2. Small Talk Is ACE (Secret: It’s All About The Follow Up Question)

If we continue on the theme of “it’s supposed to be awkward”. And that everyone accepts that small talk is a step to a deeper chat. Then small talk is ace. It leads into the next thing.

 

The small talk question: “What do you do?” Or “what’s keeping you busy at the moment?”. Or “how was your day?”. Is a vehicle into the follow-up question – which is when the conversation actually begins:

 

You: How was your day?

Them: It was good

You: What was good about it? / What was the best thing that happened?

Conversation begins

 

You: What do you do?

Them: I am a barrister

You: Oh whereabouts? / What does that entail?

Conversation begins

 

You: So what’s keeping you busy at the moment?

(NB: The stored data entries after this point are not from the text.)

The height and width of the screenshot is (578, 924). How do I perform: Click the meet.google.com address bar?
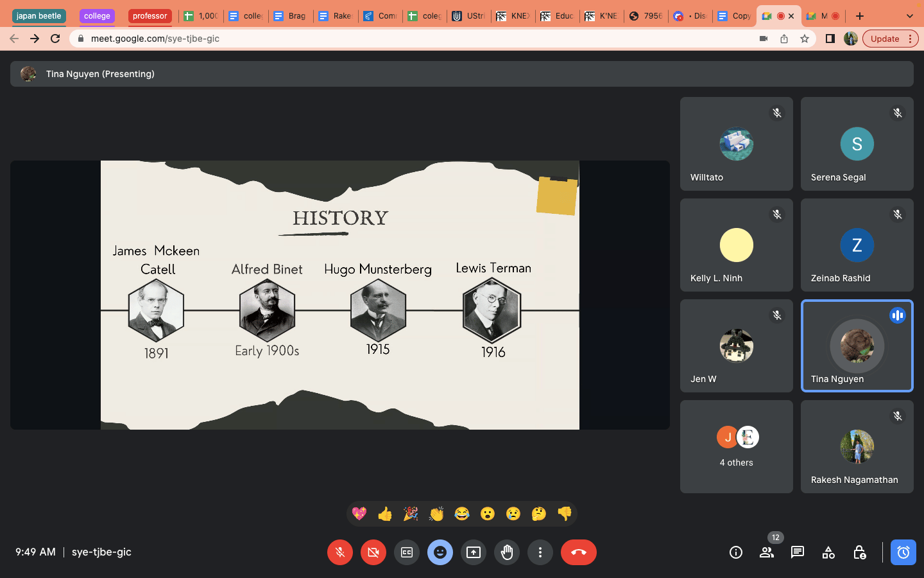click(411, 39)

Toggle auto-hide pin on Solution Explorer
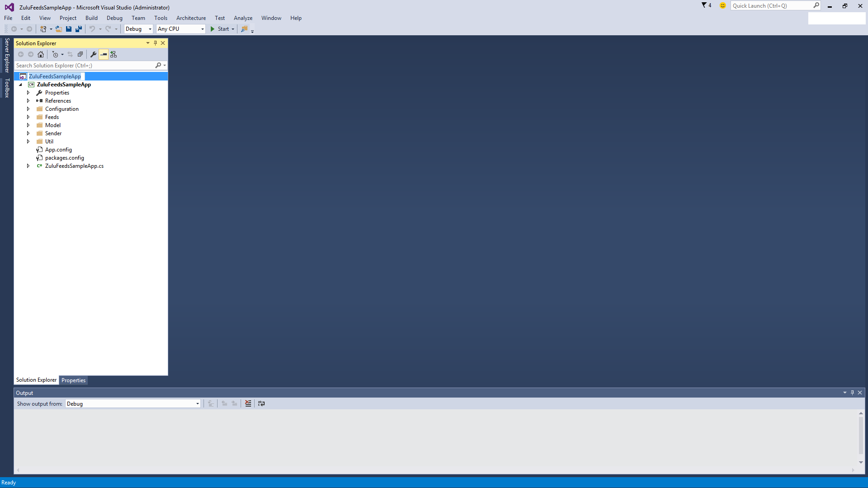click(x=155, y=43)
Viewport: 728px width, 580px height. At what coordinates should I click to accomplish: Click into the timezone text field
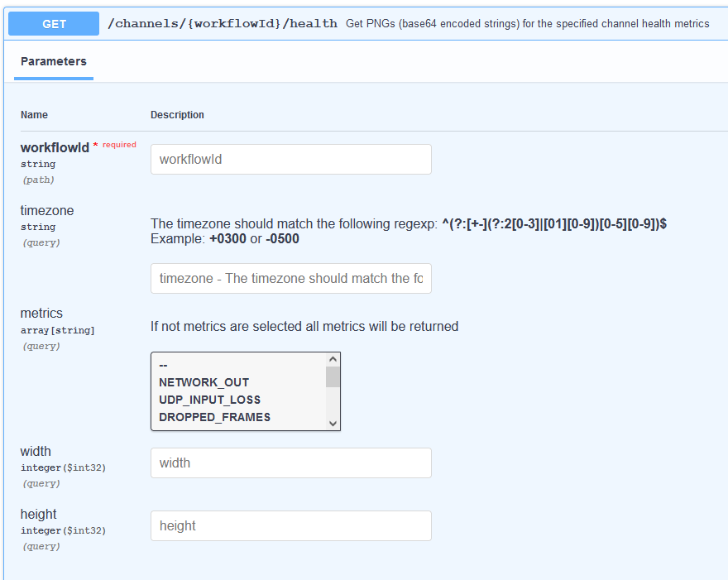pyautogui.click(x=290, y=278)
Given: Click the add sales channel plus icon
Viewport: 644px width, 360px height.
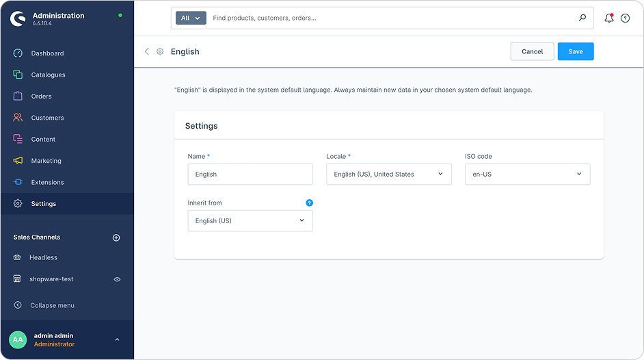Looking at the screenshot, I should point(116,237).
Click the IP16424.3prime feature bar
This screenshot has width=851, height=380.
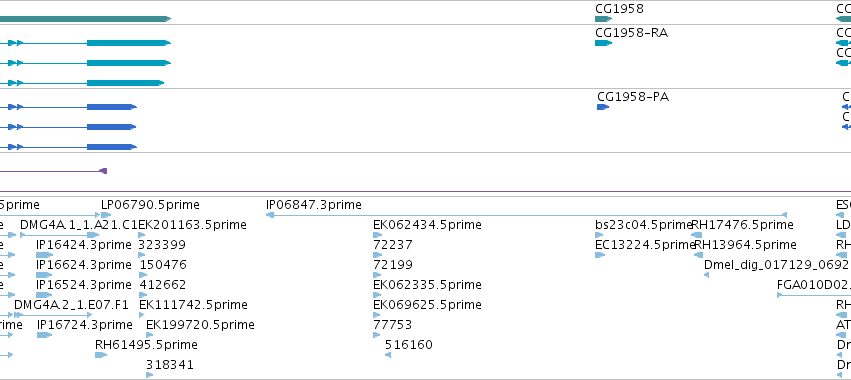45,255
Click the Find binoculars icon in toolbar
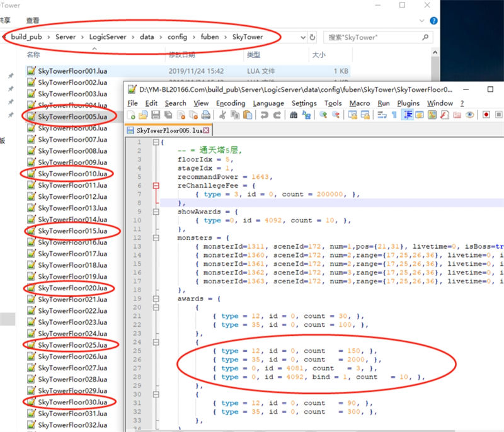 coord(294,115)
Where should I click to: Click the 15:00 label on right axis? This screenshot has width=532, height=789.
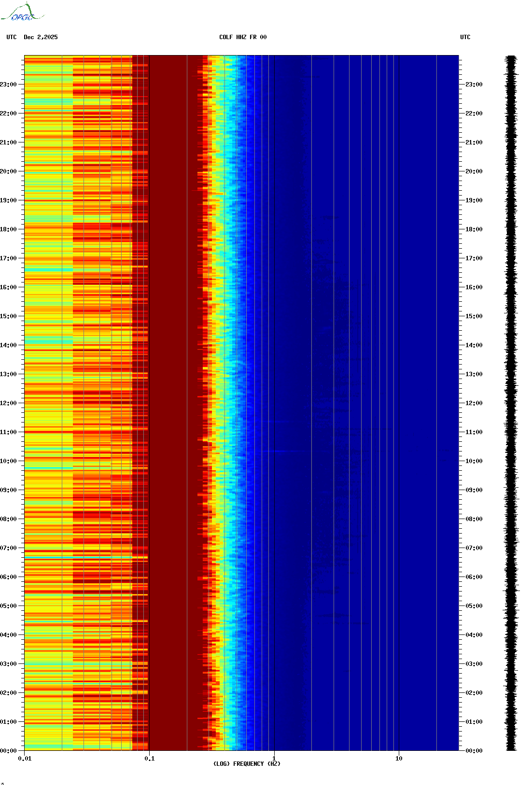[x=473, y=316]
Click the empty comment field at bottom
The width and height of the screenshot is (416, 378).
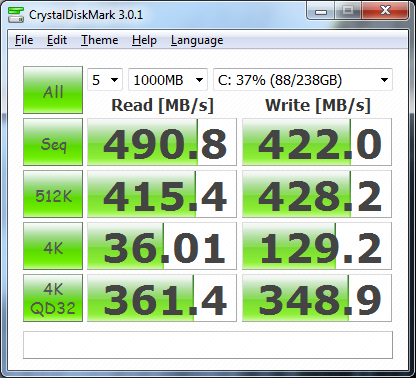pos(208,345)
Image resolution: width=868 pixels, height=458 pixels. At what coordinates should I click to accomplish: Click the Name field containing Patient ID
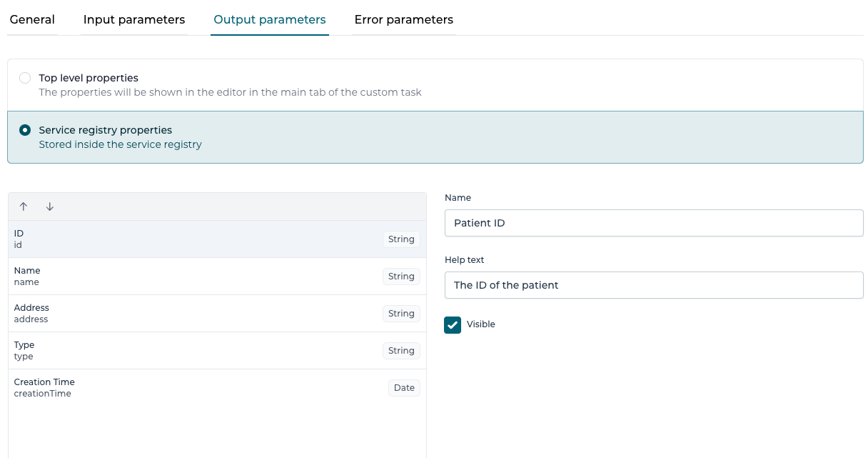click(x=654, y=223)
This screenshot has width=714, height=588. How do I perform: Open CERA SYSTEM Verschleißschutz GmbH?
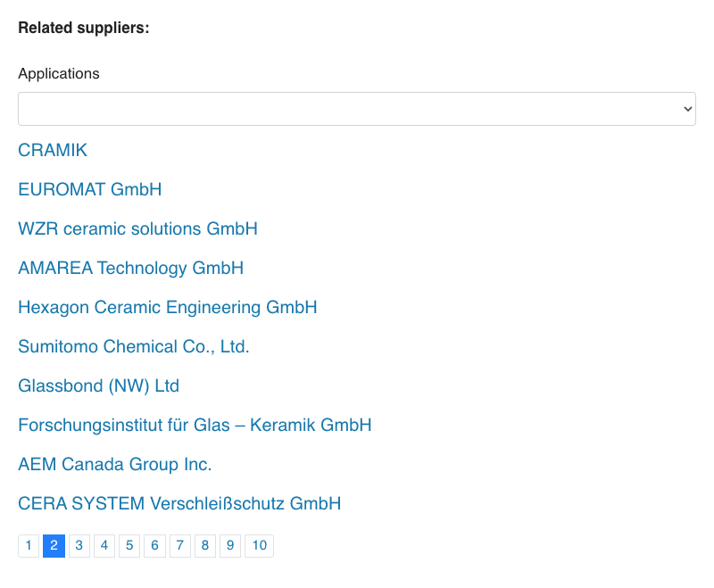(x=179, y=503)
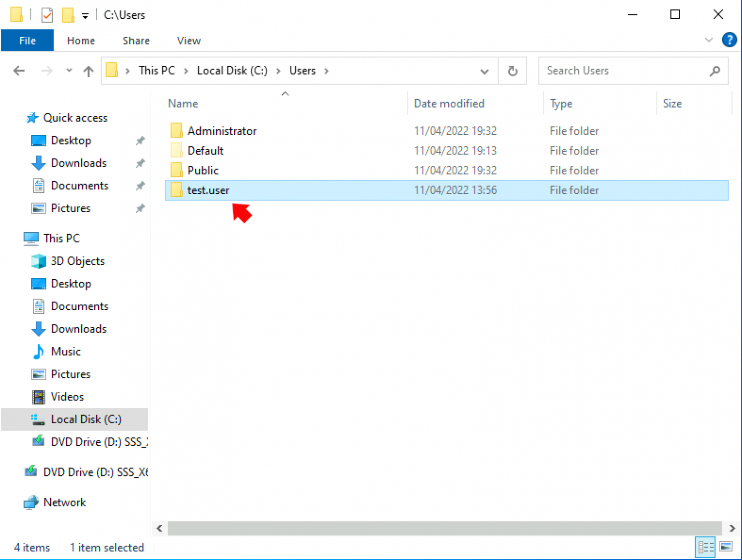Open the Help question mark button
742x560 pixels.
click(x=729, y=40)
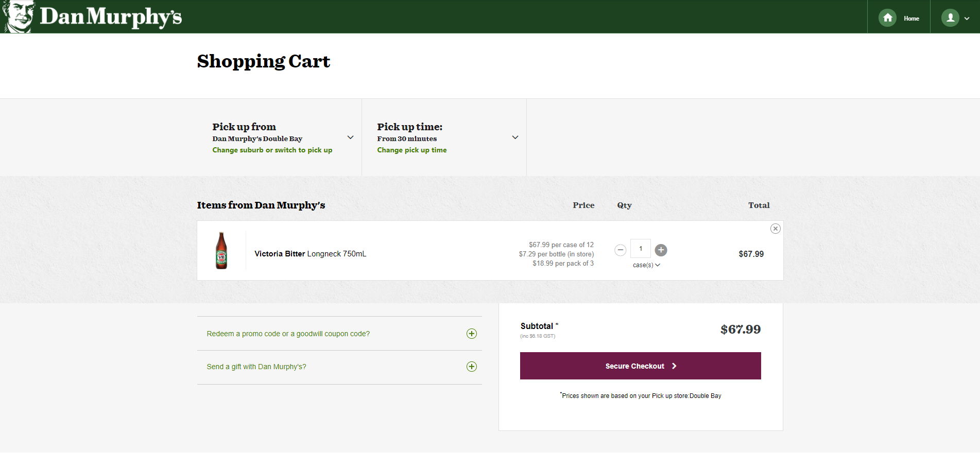Open the account menu arrow

[x=967, y=19]
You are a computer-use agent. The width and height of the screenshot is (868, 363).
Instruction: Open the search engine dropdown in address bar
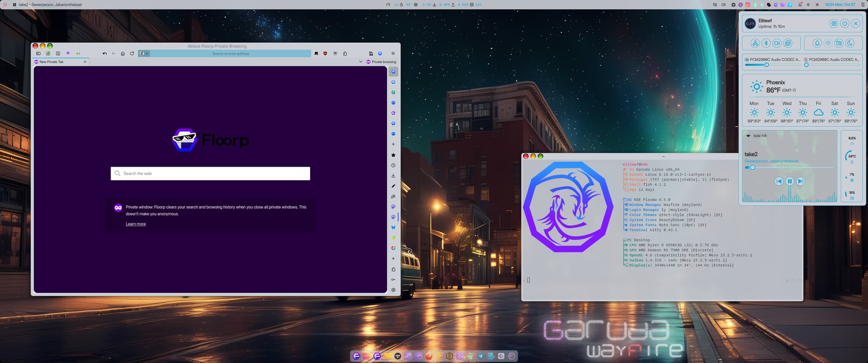click(x=144, y=54)
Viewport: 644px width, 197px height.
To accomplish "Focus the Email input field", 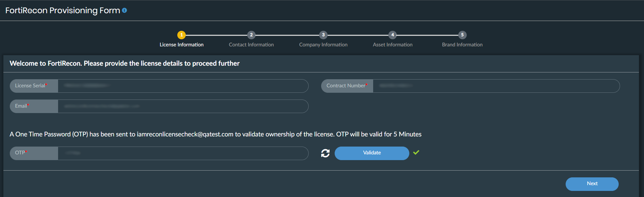I will click(183, 106).
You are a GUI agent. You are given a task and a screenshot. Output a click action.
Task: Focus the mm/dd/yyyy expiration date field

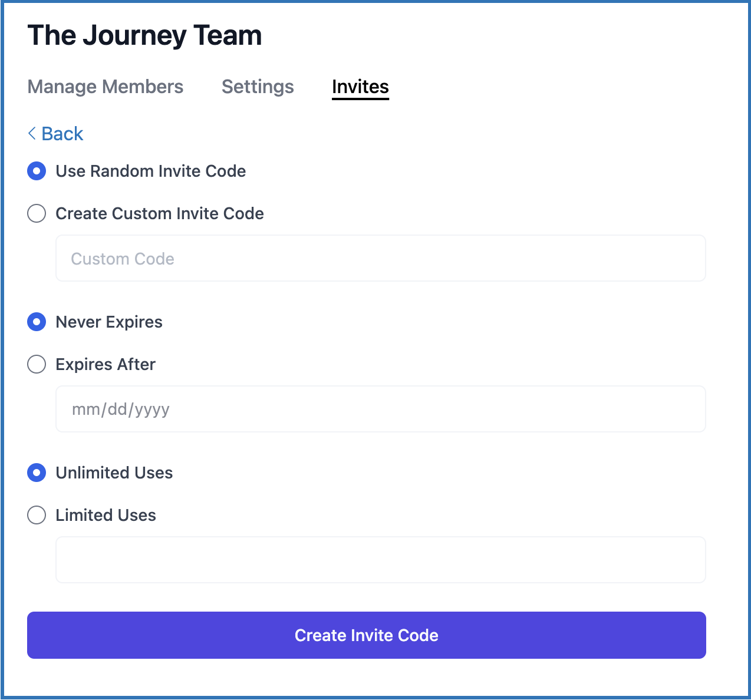click(x=380, y=410)
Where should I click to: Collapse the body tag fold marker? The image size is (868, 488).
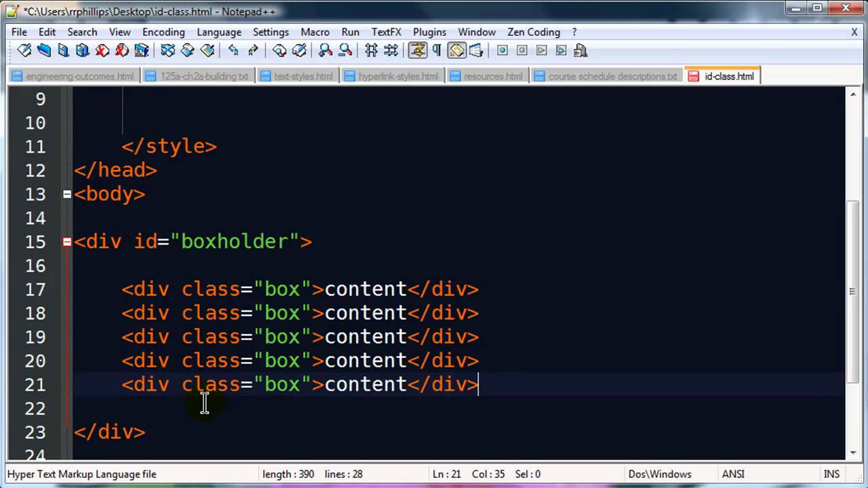[x=67, y=194]
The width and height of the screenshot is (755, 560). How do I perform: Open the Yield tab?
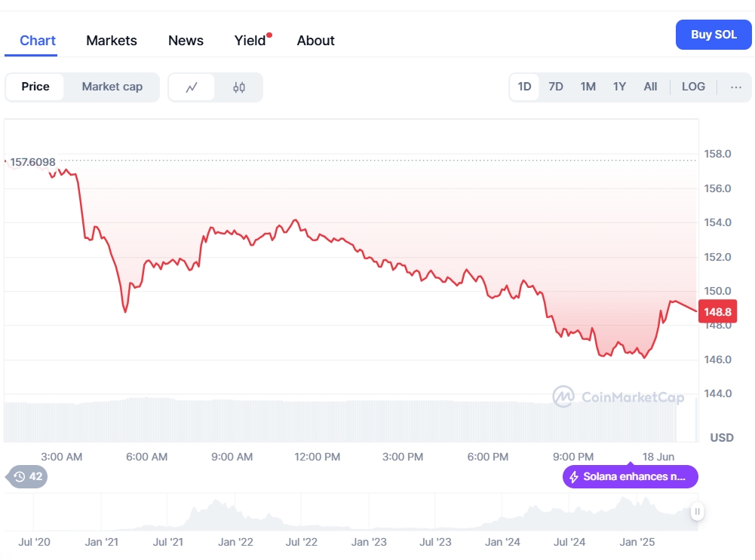click(x=250, y=41)
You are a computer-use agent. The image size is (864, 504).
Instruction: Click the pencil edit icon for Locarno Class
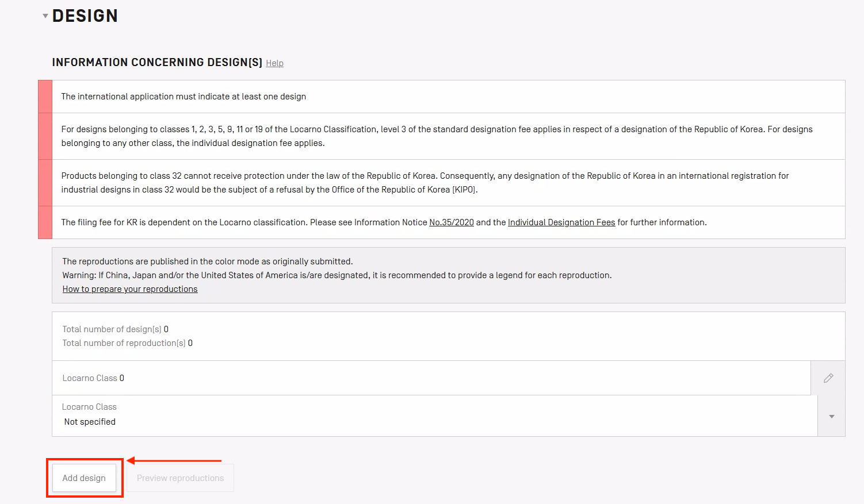point(828,378)
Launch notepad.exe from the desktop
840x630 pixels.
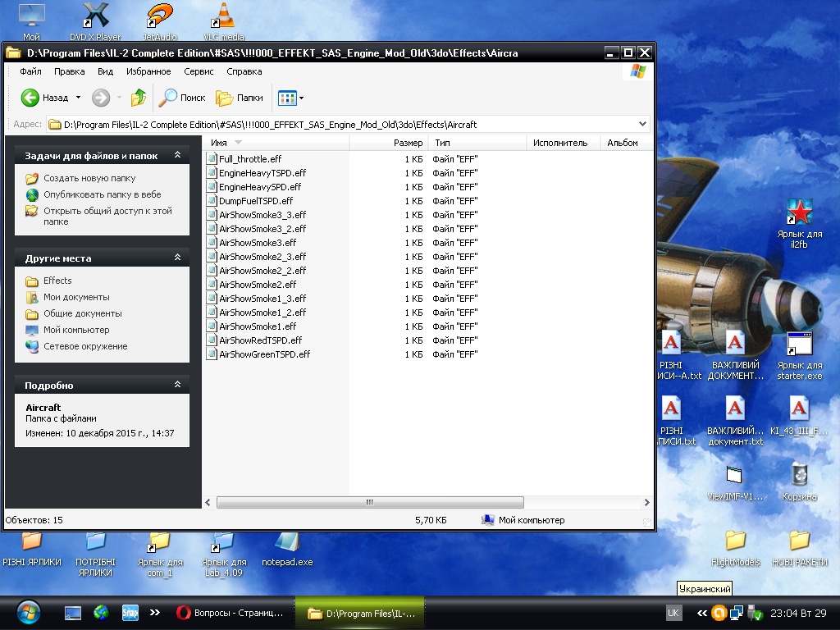click(x=287, y=544)
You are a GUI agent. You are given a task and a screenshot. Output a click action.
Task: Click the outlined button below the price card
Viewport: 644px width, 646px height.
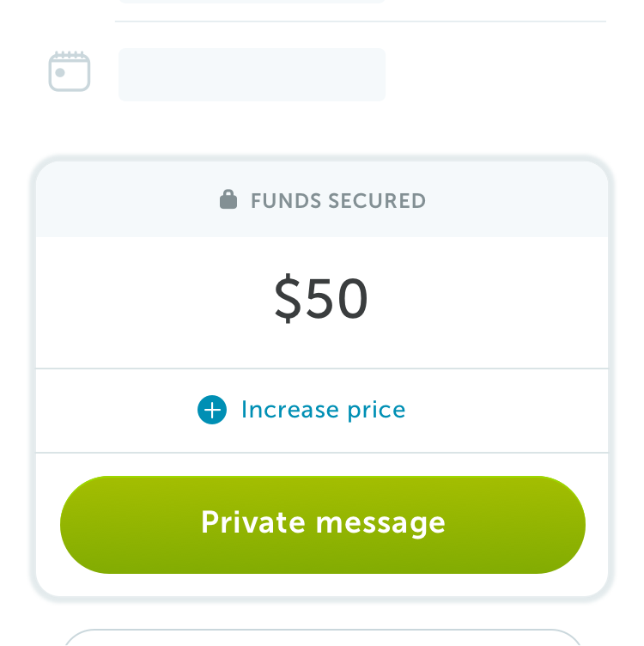323,637
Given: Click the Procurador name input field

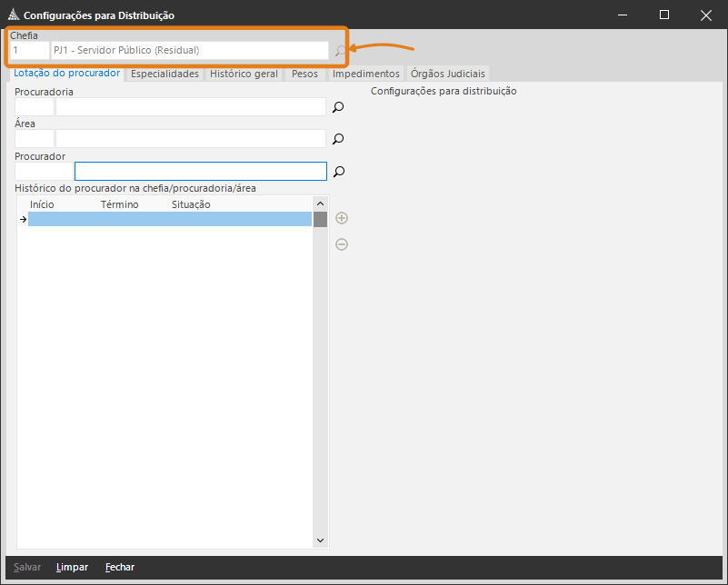Looking at the screenshot, I should 200,171.
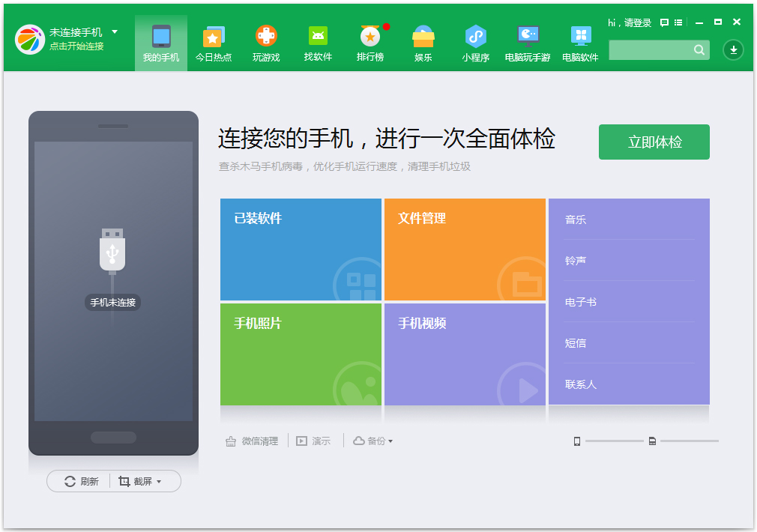Click the 立即体检 checkup button
Viewport: 757px width, 532px height.
point(654,142)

Them: Actually my kids are a real focus at the moment

You: Oh how many do you have?

Conversation begins

     3. Newsflash: You Don’t Have To Go To An Event

There is an assumption that to network you have to go to events, meet new people or people above you in your career status. Well yes, this is a good assumption. But. In my career, the opportunities have come from those people I have been working with over the years. My peers, my colleagues and my friends.

 

You are actually networking all the time.

 

I network in many ways. I have got work from joining a netball team. I will often ask people to go for a coffee just me and them. I will meet someone through a client and that will lead to more work. One of the benefits of my podcast is that I get to meet more people. I met one client after she replied to an Instagram post, and I followed it up while I was on a beach in Greece.

 

Networking can take on the form you choose – which means you are in control of how it happens and you can do it on your terms. The key outcome of networking is to create trusting connections, that form business relationships. Not every conversation will end there, you don’t know the outcome of the conversations. But. You do know the outcome if you avoid meeting people.